Table 2.  Keys to a successful assessment [48]

Factor

Detail

Identify the Users

Every element of an assessment should be designed to collect information for a specific user. The potential users should specify their data needs during the design phase. For example, health workers need certain types of information that will only be useful in certain formats, usually tables, while a procurement officer may need more quantitative or statistical data.

Identify the Information Needed To Plan Specific Programs

Too often, assessments collect information that is incomplete or of little value for planning relief programs or specific interventions. In many cases, information is anecdotal rather than substantive; in others, valuable time is wasted collecting detailed information when representative data would be just as useful. Determine what information is vital, what method is best to obtain this information, and how much detail is necessary for the information to be useful.

Consider the Format

It is important to collect, organize, and present the data in a form useful to analysts and program planners. The results must be presented in a format that makes the implications very clear so that priorities can be set quickly. By applying baselines and standards to the presentation, key relationships can be quickly noted.

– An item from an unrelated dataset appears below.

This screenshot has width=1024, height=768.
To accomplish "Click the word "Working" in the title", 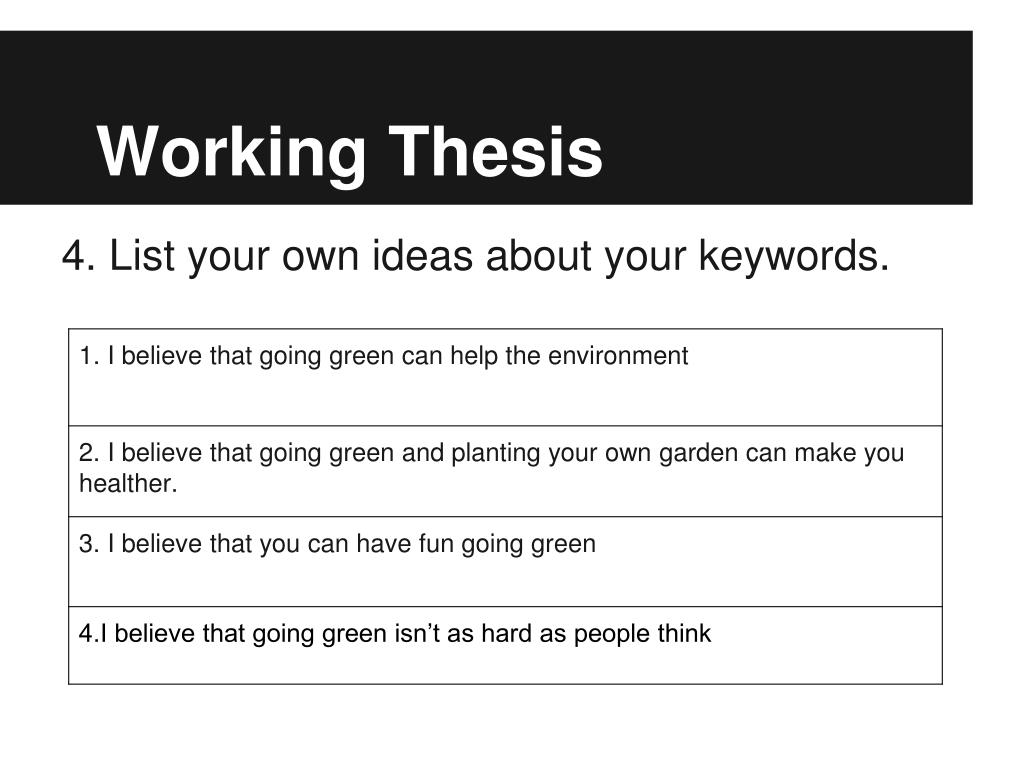I will coord(231,152).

For example, daily death rates in a displaced person (DP) camp should be calculated and compared to the international standard of 1.0 deaths per 10,000 per day.

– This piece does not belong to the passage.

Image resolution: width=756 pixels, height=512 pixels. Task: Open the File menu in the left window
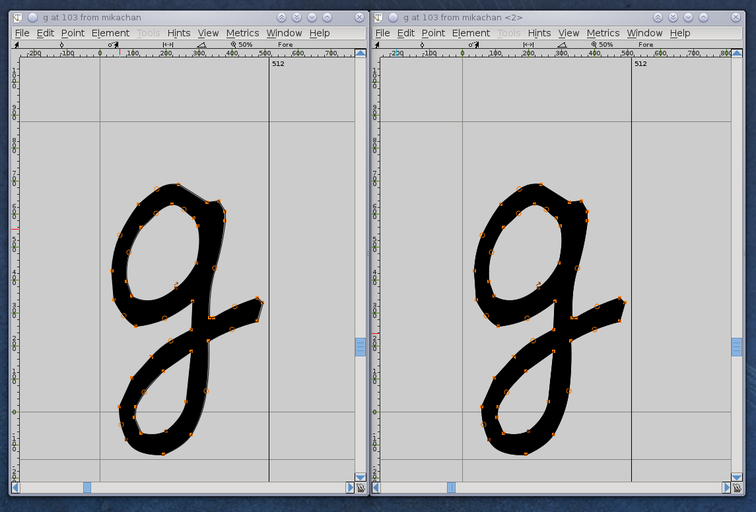pyautogui.click(x=22, y=33)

Consider the Timing of the Assessment

Timing may affect the accuracy of an assessment because situations and needs can change from day to day. Various types of assessments need to be timed to collect the necessary information when it is available and most useful. Relief needs are always relative but, as a general rule, initial surveys should be broad in scope and should determine overall patterns and trends. More detailed information can wait until emergency operations are well established.

Determine the Best Places to Obtain Accurate Information

If the information must be obtained from sample surveys, it is important that the areas to be surveyed provide an accurate picture of needs and priorities. For example, carrying out a health survey in a medical center would yield a distorted view of the overall health situation, because only sick or severely malnourished people would be in the medical center.

Distinguish Between Emergency and Chronic Needs

Virtually all developing countries have longstanding chronic needs in most, if not all, sectors. It is important to design an assessment that will distinguish between chronic needs. Attempts should be made to acquire baseline data, reference data, and/or recognized and accepted standards in each sector. The surveyors must differentiate between what is normal for the location and what is occurring as a result of the disaster, so that emergency food aid and health care can be provided to those most in need. (It should be remembered that assessments may bring to light previously unrecognized or unacknowledged problems in a society. Thus, the data collection system should be careful to structure the information so that critical data such as health status, etc., can be used for long term planning.)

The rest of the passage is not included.